[Records contained in a dataset]
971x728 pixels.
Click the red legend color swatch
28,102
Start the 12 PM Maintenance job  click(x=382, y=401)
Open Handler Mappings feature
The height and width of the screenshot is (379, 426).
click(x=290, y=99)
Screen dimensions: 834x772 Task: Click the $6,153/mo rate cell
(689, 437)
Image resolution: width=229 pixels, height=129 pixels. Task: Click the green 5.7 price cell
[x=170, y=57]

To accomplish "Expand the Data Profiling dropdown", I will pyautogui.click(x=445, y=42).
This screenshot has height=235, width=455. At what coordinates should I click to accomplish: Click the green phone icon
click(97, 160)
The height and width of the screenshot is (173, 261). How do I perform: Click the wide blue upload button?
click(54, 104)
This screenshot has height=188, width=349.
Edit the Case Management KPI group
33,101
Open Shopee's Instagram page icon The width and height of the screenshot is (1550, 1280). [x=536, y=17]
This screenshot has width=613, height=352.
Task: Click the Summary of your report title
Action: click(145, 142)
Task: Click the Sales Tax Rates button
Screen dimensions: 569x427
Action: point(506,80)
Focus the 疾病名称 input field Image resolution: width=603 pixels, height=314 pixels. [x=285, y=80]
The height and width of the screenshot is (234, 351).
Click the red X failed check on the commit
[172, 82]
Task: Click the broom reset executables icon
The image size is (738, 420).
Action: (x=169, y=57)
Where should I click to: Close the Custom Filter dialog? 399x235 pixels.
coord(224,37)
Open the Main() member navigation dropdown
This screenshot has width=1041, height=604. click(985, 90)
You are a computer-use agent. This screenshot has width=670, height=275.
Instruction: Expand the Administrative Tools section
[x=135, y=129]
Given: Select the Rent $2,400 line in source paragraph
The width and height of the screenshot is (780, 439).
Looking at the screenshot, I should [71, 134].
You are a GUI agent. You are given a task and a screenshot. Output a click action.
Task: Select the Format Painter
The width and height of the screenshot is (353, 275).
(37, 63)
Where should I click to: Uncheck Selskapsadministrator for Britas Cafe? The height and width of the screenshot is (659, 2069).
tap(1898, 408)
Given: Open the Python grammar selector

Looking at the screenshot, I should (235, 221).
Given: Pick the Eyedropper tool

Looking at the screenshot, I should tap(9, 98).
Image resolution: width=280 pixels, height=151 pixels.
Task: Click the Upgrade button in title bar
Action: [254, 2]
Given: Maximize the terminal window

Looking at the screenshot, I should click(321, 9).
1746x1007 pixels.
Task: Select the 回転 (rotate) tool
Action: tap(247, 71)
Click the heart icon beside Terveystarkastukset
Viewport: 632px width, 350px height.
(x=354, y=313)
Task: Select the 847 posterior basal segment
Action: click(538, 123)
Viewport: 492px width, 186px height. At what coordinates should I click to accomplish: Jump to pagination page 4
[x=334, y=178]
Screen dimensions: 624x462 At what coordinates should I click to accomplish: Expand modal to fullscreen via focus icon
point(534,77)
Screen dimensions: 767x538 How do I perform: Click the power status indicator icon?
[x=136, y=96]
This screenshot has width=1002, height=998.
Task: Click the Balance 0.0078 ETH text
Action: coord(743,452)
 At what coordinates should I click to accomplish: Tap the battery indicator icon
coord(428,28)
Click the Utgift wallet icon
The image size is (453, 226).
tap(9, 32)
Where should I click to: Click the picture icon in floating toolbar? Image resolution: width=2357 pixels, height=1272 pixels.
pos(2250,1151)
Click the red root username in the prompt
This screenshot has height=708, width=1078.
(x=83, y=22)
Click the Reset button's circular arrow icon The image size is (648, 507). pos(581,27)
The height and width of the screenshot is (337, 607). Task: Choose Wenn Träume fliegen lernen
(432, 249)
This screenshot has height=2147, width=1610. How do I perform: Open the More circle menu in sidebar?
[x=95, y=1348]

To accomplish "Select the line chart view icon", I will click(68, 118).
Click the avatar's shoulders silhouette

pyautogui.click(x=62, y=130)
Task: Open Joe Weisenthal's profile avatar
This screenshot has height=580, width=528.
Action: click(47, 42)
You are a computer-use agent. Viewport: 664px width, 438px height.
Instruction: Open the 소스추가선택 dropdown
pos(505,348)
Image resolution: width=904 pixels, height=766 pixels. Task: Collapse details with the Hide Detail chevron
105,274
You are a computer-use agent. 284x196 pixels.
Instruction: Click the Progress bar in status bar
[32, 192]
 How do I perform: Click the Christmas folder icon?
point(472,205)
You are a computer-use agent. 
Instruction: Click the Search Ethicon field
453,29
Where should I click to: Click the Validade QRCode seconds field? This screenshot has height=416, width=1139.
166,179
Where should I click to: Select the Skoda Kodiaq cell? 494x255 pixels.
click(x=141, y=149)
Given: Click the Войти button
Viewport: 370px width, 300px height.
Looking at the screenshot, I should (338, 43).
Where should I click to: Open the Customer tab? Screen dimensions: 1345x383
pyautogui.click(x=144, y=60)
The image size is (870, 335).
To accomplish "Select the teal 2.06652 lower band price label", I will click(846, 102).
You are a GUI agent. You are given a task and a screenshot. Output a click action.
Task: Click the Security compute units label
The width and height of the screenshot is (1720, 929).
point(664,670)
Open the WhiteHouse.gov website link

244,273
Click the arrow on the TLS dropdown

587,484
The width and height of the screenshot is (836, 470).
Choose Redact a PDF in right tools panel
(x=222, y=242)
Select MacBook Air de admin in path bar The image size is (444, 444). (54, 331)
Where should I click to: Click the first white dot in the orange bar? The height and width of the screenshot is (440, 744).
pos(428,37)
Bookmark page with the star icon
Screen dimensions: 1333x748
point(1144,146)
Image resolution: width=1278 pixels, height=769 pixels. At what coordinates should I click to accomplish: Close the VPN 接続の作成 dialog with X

THE PROBLEM -
Transcribe the records above from the line holding "Task: Open Joe Weisenthal's profile avatar" down to the line holding "Select MacBook Air", inclusive, without adding anything.

RESULT BELOW -
Task: Open Joe Weisenthal's profile avatar
This screenshot has height=580, width=528.
Action: click(47, 42)
You are a computer-use agent. Viewport: 664px width, 438px height.
Instruction: Open the 소스추가선택 dropdown
pos(505,348)
Image resolution: width=904 pixels, height=766 pixels. Task: Collapse details with the Hide Detail chevron
105,274
You are a computer-use agent. 284x196 pixels.
Instruction: Click the Progress bar in status bar
[32, 192]
 How do I perform: Click the Christmas folder icon?
point(472,205)
You are a computer-use agent. 
Instruction: Click the Search Ethicon field
453,29
Where should I click to: Click the Validade QRCode seconds field? This screenshot has height=416, width=1139.
166,179
Where should I click to: Select the Skoda Kodiaq cell? 494x255 pixels.
click(x=141, y=149)
Given: Click the Войти button
Viewport: 370px width, 300px height.
Looking at the screenshot, I should (338, 43).
Where should I click to: Open the Customer tab? Screen dimensions: 1345x383
pyautogui.click(x=144, y=60)
The image size is (870, 335).
To accomplish "Select the teal 2.06652 lower band price label", I will click(846, 102).
You are a GUI agent. You are given a task and a screenshot. Output a click action.
Task: Click the Security compute units label
The width and height of the screenshot is (1720, 929).
point(664,670)
Open the WhiteHouse.gov website link

244,273
Click the arrow on the TLS dropdown

587,484
The width and height of the screenshot is (836, 470).
Choose Redact a PDF in right tools panel
(x=222, y=242)
Select MacBook Air de admin in path bar The image size is (444, 444). (54, 331)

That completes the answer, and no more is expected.